The Bizarre Schemes of the Silk Road Investigator Who Broke Bad 

By Kate Knibbs on at

Two former US federal agents affidavit from a fellow officer paints a picture of a 15-year DEA veteran, Carl Mark Force IV, breaking bad in such an over-the-top fashion that it's hard to believe this isn't a twisted TV plot.

Let's take a stroll through some of the most outlandish alleged crimes; the corruption and abuse of power here is so extensive is almost impressive. You can't write this stuff. Of course, since the affidavit is from a former co-worker and none of the charges have been proven, take this whole over-the-top corruption narrative with a grain of salt (or, I guess, a grain of cocaine, if you really want to get into the spirit of things).

According to the complaint, Force used several fake personas to talk to the Dread Pirate Roberts without telling his DEA co-workers, including an account called "French Maid". The complaint says that as "French Maid," Force convinced DPR to pay him $100,000 for information about the ongoing criminal investigation into the Silk Road. Then he stole bitcoin from the government after selling fake information about the investigation to DPR.

Now, Force was authorised to trick DPR, but only using the persona "Nob". As Nob, Force convinced DPR he was a drug smuggler as part of the official investigation into Silk Road. (And it was Force, as Nob, who arranged the fake murder-for-hire of another Silk Road vendor by convincing DPR that he had hitman connections.)

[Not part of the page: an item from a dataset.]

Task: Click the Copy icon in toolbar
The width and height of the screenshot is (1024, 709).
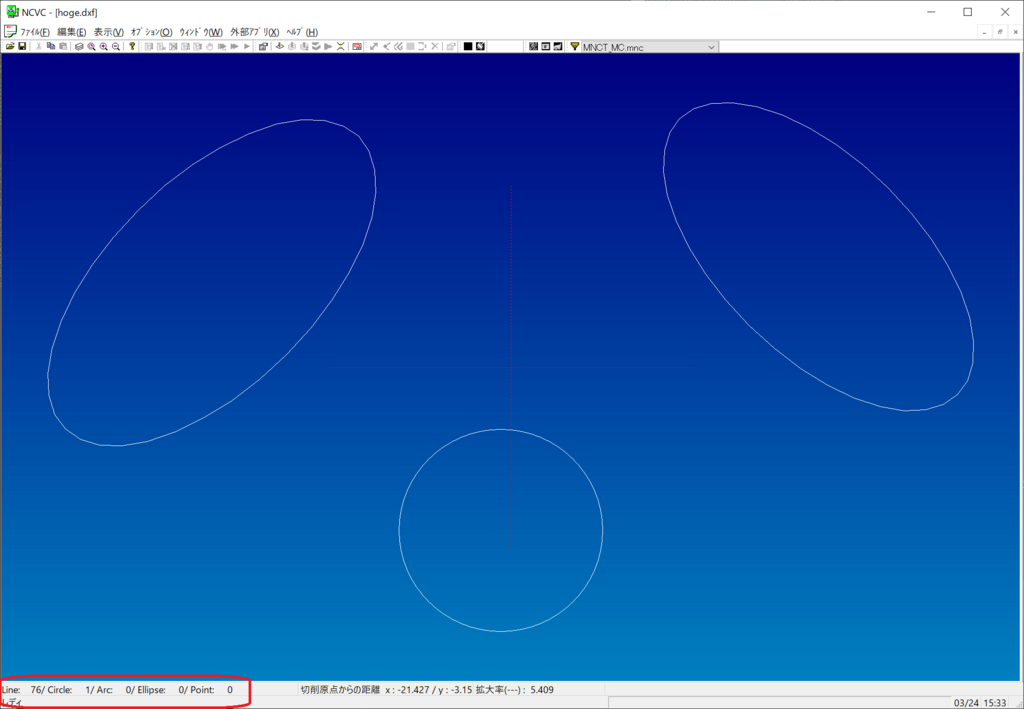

"Nob" told DPR that there was a fictional corrupt DOJ agent named "Kevin" who was supposedly feeding him information about the investigation. DPR paid "Nob" roughly $90,000 in two bitcoin payments for the fake information. At that point, the bitcoin that Force received as an undercover DEA agent legally belonged to the government. Instead, he deposited most of it into personal accounts.

It doesn't end there. Force then allegedly convinced DPR that "Kevin" wanted more money, and asked for 525 bitcoin. The complaint suggests he hid the fake "Kevin" extortion from the government, using blockchain evidence to trace the bitcoin from DPR to Force. (Literally the only thing acceptable about this entire scam is that "Kevin" is a VERY good fake cop name, so tiny little props for that.)

With the new influx of digital currency, the renegade federal agent allegedly invested in a bitcoin exchange, CoinMKT, and used his DEA contacts to run unauthorised background checks for the company, then "allowed himself to be listed as CoinMKT's anti-money laundering and/or compliance officer," according to the complaint. He then stole nearly $300,000 from a CoinMKT client by convincing CoinMKT that the client was doing something shady.

So a federal agent tasked with taking down an elaborate bitcoin-fuelled digital criminal enterprise basically concocted his own bitcoin-fuelled digital criminal enterprise side hustle, if the affidavit is correct.

But wait, there's more: to launder all the stolen money, Force allegedly tricked Venmo into unfreezing his account, which was frozen due to suspicious activity, by sending them a subpoena, using his supervisor's stamp, according to the complaint. And to put a nice poetic bow on the whole affair, the agent then allegedly used the stolen money to start a cryptocurrency speculation company.

Apart from being a wild story, what does it all mean for Silk Road trial? Quite possibly nothing. Since the undercover agent's corrupt work as part of the Baltimore taskforce was separate from the New York investigation into Silk Road that eventually ended with a conviction, it's not clear if Ulbricht will be able to directly point to the extravagant criminal activity as an undercover agent as evidence that the investigations into Silk Road were compromised in his bid for a retrial. But this is one juicy reminder that the line between cop and criminal is often blurred to the point of non-existence.